Raw data Start Marker

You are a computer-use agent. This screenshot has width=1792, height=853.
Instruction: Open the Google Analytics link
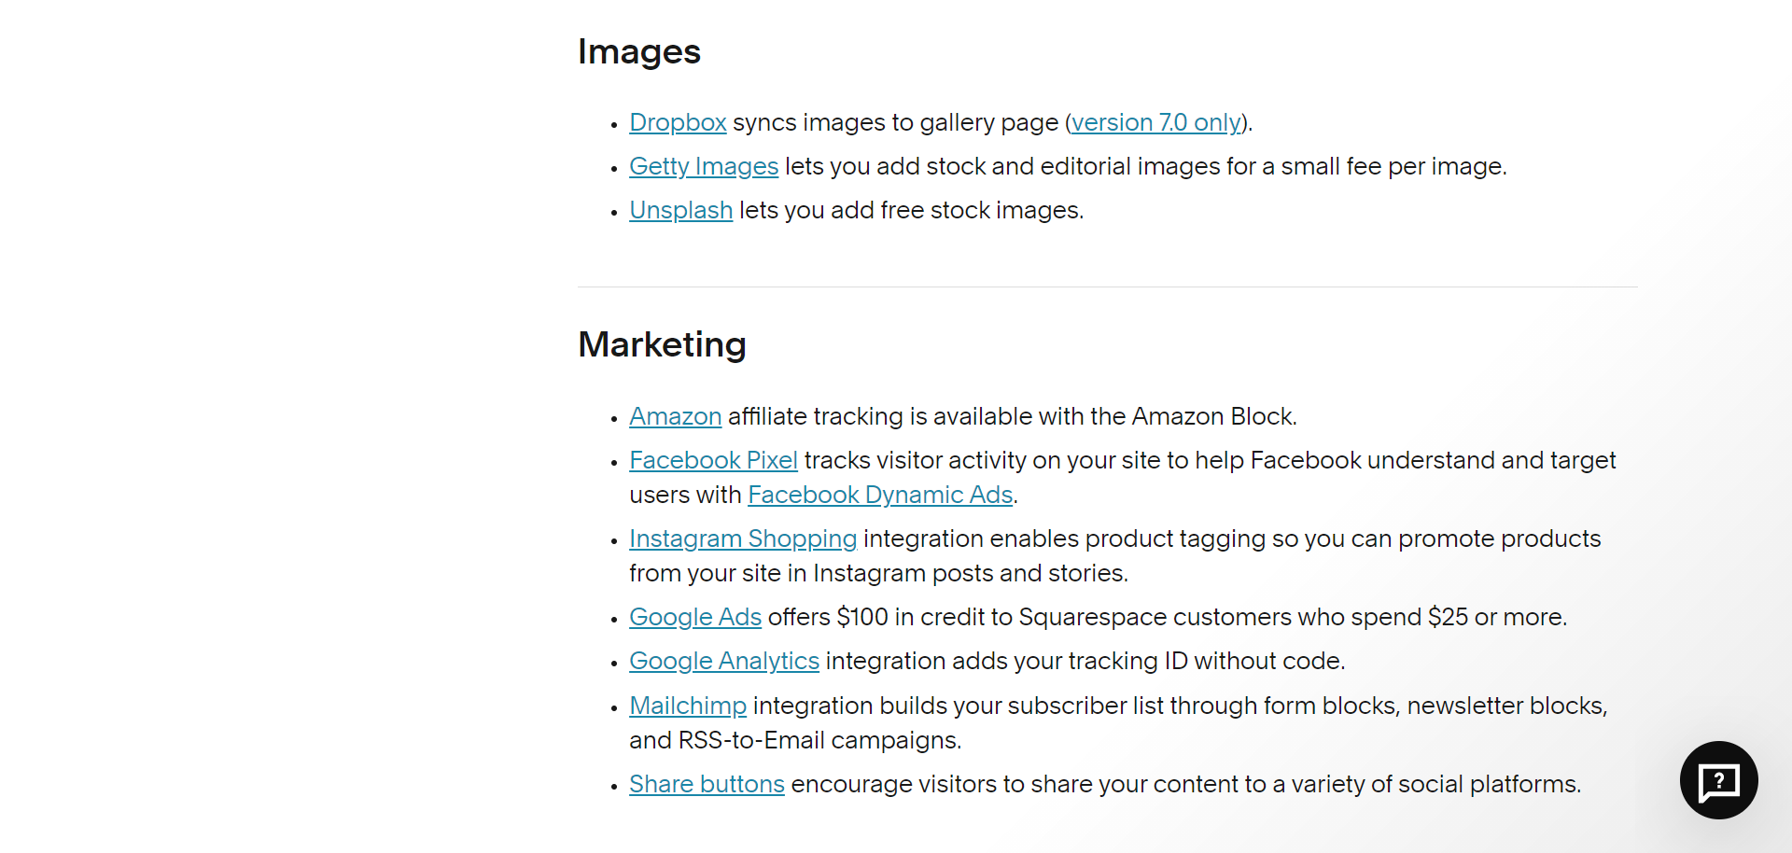pos(724,661)
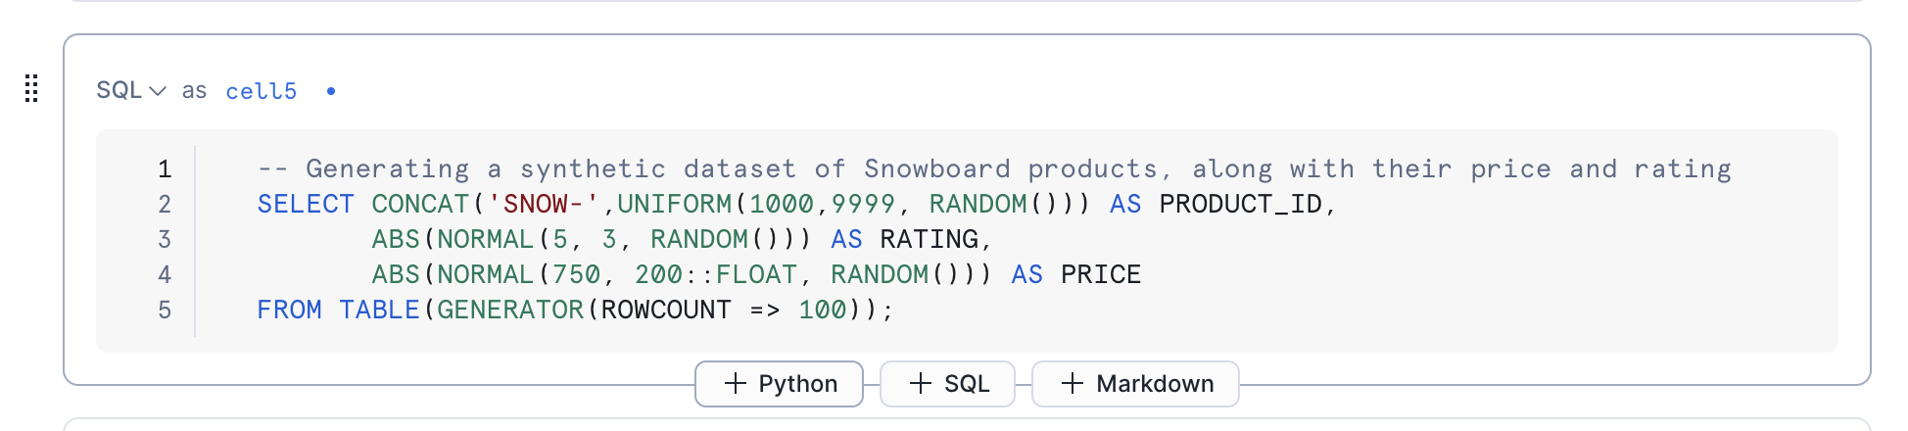1908x431 pixels.
Task: Add a new SQL cell below
Action: pyautogui.click(x=947, y=384)
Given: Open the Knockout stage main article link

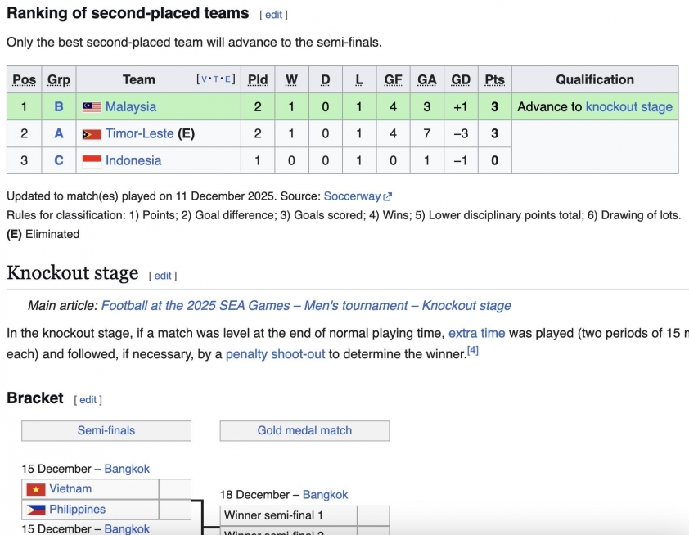Looking at the screenshot, I should click(x=306, y=306).
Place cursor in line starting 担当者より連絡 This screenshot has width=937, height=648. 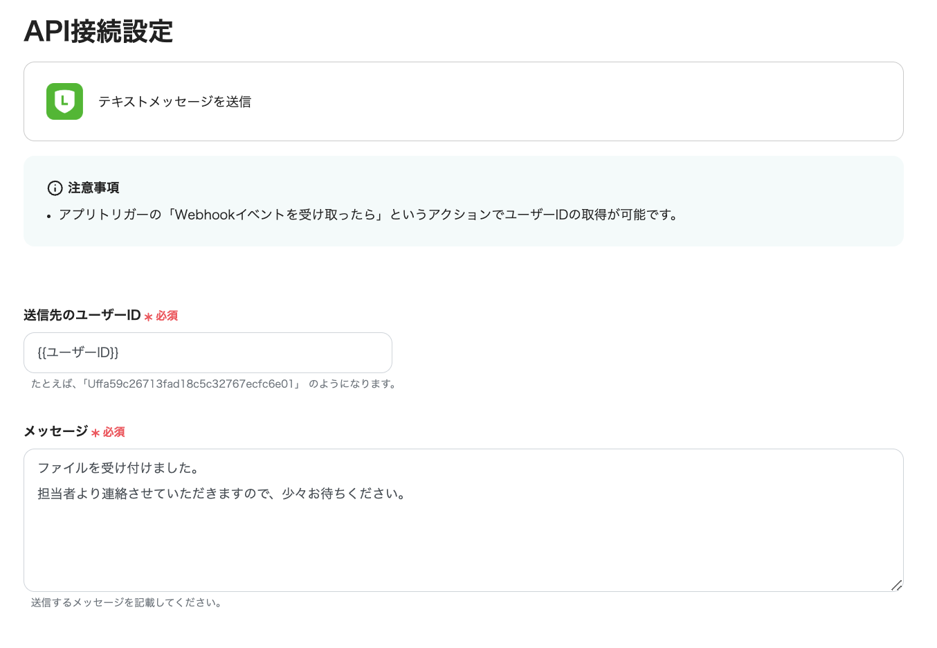[x=221, y=494]

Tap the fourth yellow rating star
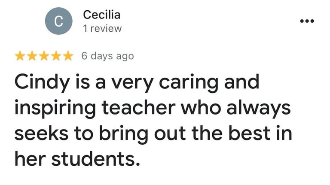(x=56, y=56)
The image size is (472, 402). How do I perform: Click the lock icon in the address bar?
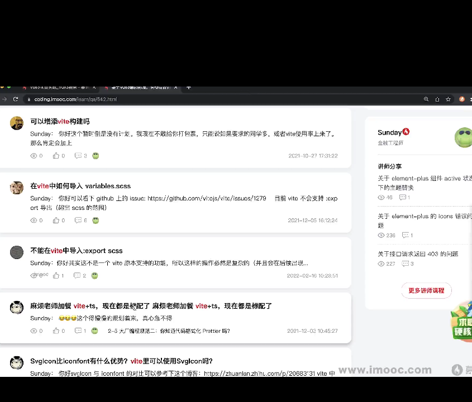[28, 99]
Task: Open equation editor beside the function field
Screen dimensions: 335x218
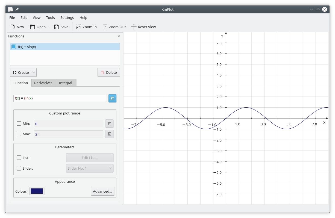Action: click(x=112, y=98)
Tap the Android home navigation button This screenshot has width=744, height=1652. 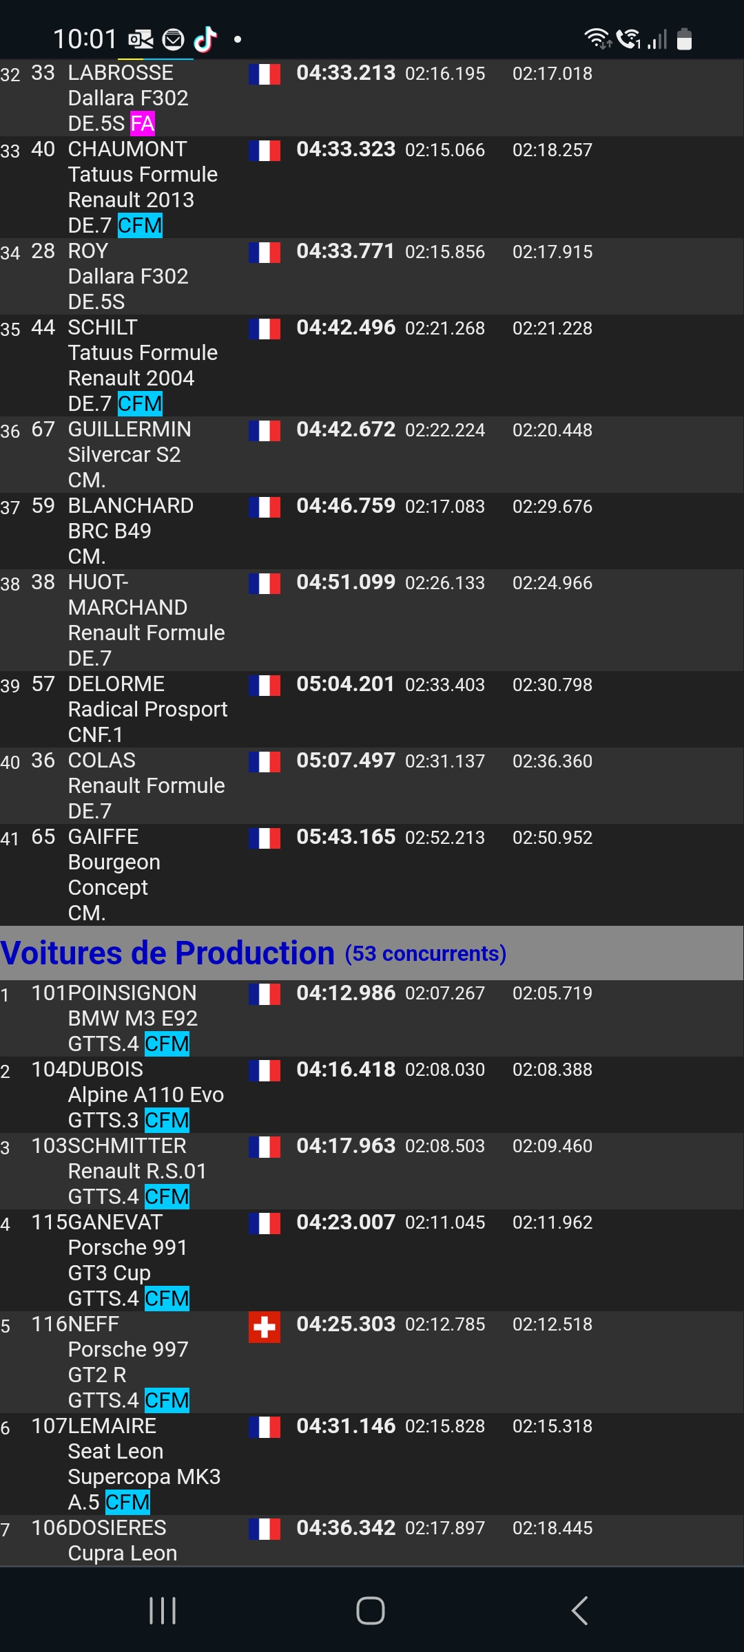tap(371, 1611)
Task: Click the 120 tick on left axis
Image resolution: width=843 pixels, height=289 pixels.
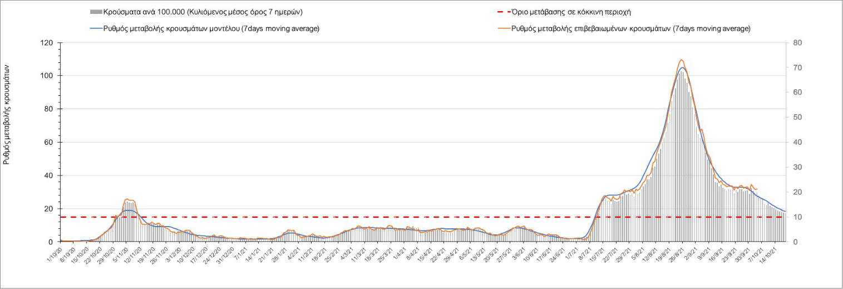Action: 47,43
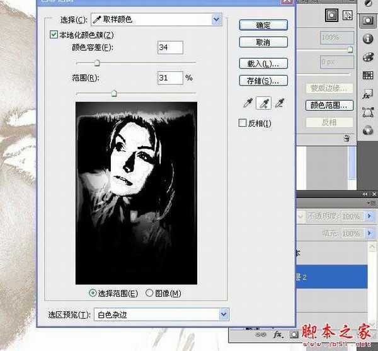Select the add-to-sample eyedropper tool

[x=264, y=103]
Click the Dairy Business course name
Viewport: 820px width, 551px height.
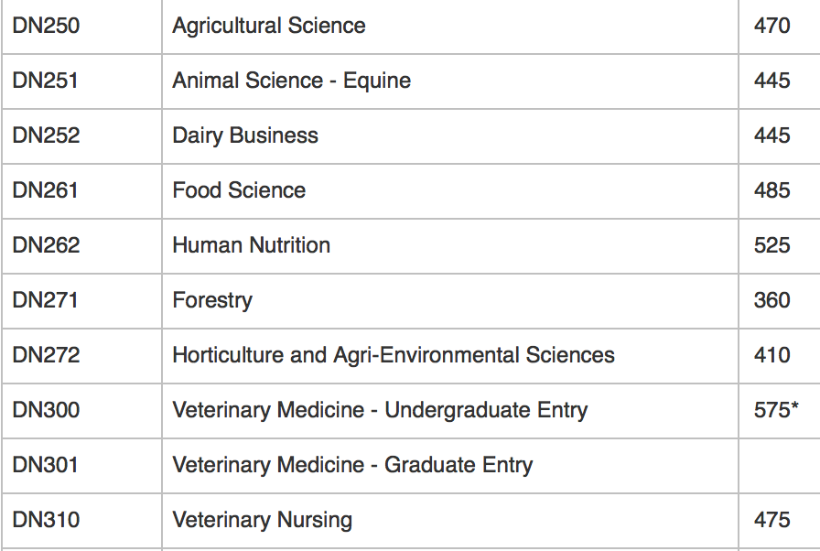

Raw data End Marker

#### Exercise brief
Write the lines out exactly, beginning at the line that holds "Task: Click the 120 tick on left axis" and stopping after the last line of the entries; include no pictures.

#### Task result
Task: Click the 120 tick on left axis
Image resolution: width=843 pixels, height=289 pixels.
Action: 47,43
Select the add-to-sample eyedropper tool

[x=264, y=103]
Click the Dairy Business course name
Viewport: 820px width, 551px height.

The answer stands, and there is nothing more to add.